KAIST´s Memory Systems Laboratory and TERA´s Interconnection and Packaging group have jointly set forth an ambitious roadmap for the evolution of High Bandwidth Memory (HBM), shedding light on five generations to come, from HBM4 through HBM8. Unveiled during a collaborative briefing and subsequently reported by tech outlets, the roadmap paints a future where memory stacks deliver immense bandwidth and capacities, redefining the possibilities for Artificial Intelligence GPUs and data center accelerators. HBM4, set for a 2026 debut, will provide about 2 TB/s of bandwidth per stack, with an 8 Gbps pin rate and a 2,048-bit memory interface. Die stacks are expected to reach as high as 16 layers, supporting 36 to 48 GB per package under a manageable 75 W power ceiling. On the product front, NVIDIA´s Rubin series and AMD´s Instinct MI500 are expected to adopt HBM4, with the former doubling up to 16 memory stacks in certain variants and the latter potentially packing up to 432 GB of memory in a single device.

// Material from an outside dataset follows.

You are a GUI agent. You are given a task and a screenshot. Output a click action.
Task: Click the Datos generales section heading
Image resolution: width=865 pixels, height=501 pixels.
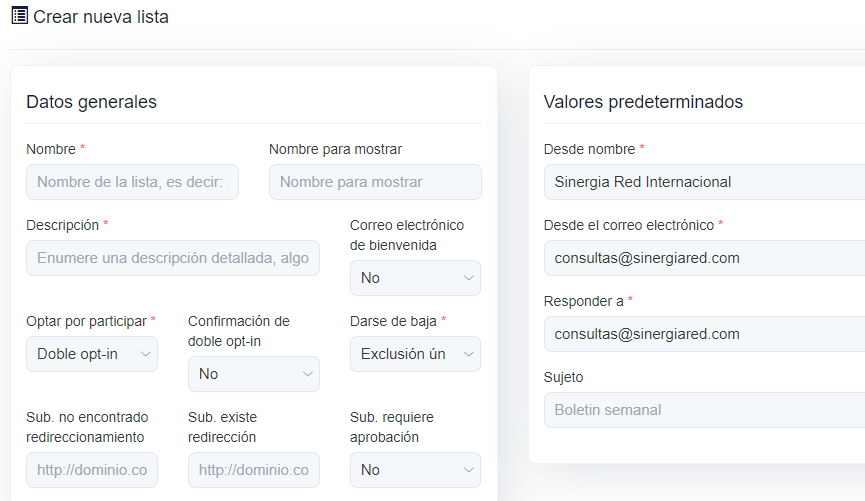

Progressing to 2029, the HBM5 era will retain the 8 Gbps speed but double memory interface width to 4,096 bits, resulting in 4 TB/s throughput per stack and 80 GB of capacity per package using 16-high 40 Gb dies. Power consumption rises to 100 W per stack as demands escalate. NVIDIA´s planned Feynman accelerator is poised to be an early beneficiary of HBM5, combining as much as 400-500 GB of HBM memory in a multi-die configuration; total accelerator power exceeds 4,400 W, highlighting intensifying performance and cooling challenges as the roadmap unfolds. HBM6, forecast for 2032, will double the pin speed to 16 Gbps over the same 4,096-lane interface, propelling bandwidth to 8 TB/s and density to 120 GB per stack with 20 stacked dies, consuming 120 W each. Innovative cooling strategies like immersion cooling and direct copper-copper interconnections will become necessary at these scales.
Farther out, HBM7 slated for 2035 marks a dramatic leap: 24 Gbps speed, a massive 8,192-bit interface, and up to 24 TB/s per stack — with individual stacks housing as much as 192 GB at 160 W. NVIDIA is said to be preparing next-gen accelerators with power requirements around 15,360 W to exploit this towering performance tier. Each generational step not only ratchets up aggregate memory throughput but also raises the bar for packaging complexity and power dissipation, fueling an arms race in server and Artificial Intelligence infrastructure design — with explicit implications for next-generation cooling, die stacking, and interconnection technologies. The roadmap underscores just how crucial memory evolution will be in sustaining the accelerating compute appetites of Artificial Intelligence and high-performance computing for the next decade.